Jasiu - pyta sie pani - biorąc pod uwagę twoje lenistwo, jakim zwierzęciem chciałbyś być? - Wężem. - A dlaczego? - Bo leże i idę...
Nauczyciel się wkurzył na Jasia, że mówi do niego na ty i kazał mu napisać 100 razy w zeszycie: "nie będę mówił do nauczyciela po imieniu". Na drugi dzień nauczyciel czyta i mówi:
- Jasiu, ale ty napisałeś 200 razy a nie 100
A Jasio odpowiada:
- bo cię lubię Kaziu.
Podczas Świąt Jasio woła do mamy: - Mamo, mamo, choinka się pali! - Nie mówi się pali, tylko świeci - poucza go mama. - Mamo, mamo, firanki też się świecą!

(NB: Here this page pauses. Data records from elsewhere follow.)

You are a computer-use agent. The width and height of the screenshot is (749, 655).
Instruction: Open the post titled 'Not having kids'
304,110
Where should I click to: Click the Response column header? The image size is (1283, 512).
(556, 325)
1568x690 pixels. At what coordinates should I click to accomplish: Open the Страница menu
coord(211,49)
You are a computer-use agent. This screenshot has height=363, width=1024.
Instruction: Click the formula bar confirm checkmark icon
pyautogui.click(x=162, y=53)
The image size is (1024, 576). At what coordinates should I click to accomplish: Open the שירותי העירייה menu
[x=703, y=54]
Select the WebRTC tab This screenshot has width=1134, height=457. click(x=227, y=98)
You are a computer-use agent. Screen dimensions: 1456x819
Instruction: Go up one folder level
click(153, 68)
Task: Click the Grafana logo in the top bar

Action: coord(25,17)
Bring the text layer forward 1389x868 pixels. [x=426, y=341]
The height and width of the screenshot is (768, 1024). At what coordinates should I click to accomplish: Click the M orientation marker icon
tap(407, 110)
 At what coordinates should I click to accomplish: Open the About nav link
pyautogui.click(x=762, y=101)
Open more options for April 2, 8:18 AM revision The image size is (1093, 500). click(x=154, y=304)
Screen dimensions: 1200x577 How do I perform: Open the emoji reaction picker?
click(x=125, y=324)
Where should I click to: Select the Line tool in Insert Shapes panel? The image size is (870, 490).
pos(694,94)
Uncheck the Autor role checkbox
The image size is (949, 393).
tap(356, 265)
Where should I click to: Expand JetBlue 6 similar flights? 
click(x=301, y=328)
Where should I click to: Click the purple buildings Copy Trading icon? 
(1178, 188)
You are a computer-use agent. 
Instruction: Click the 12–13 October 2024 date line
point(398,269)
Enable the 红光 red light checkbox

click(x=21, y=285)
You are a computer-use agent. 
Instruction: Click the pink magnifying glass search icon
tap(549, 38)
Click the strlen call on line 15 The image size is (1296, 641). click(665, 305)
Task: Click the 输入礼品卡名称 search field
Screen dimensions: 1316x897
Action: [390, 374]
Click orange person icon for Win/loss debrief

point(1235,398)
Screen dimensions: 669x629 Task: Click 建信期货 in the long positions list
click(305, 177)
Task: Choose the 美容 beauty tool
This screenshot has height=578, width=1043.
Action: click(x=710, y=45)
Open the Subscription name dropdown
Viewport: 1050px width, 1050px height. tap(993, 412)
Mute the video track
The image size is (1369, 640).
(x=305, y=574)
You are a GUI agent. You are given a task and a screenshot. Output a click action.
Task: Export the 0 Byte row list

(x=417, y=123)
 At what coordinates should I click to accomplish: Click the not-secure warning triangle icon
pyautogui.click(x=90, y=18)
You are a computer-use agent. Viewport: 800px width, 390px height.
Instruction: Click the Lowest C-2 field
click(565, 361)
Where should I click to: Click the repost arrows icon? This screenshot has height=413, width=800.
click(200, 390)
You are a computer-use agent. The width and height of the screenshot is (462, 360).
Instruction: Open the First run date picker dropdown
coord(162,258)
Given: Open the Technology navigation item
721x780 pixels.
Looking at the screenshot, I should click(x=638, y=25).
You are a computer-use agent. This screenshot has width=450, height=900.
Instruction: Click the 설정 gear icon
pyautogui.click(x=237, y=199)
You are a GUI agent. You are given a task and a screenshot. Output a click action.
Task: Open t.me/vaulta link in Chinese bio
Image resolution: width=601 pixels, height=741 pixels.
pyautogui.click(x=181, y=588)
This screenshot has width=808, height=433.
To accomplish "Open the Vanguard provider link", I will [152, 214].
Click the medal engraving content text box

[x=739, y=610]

Jedna z młodszych klas szkoły podstawowej. Pani nauczycielka stojąc na ławce zmienia jakiś obrazek, a dzieci trzymają ławkę, aby pani nie spadła. Jasiu korzystając z okazji, zagląda pani pod spódniczkę. Wchodzi inny nauczyciel, zauważył co wyczynia chłopiec i mówi: - Jasiu uważaj bo oślepniesz! Jasio zakrywa jedno oko ręką i mówi: - Pierdzielę, zaryzykuję na jedno oko.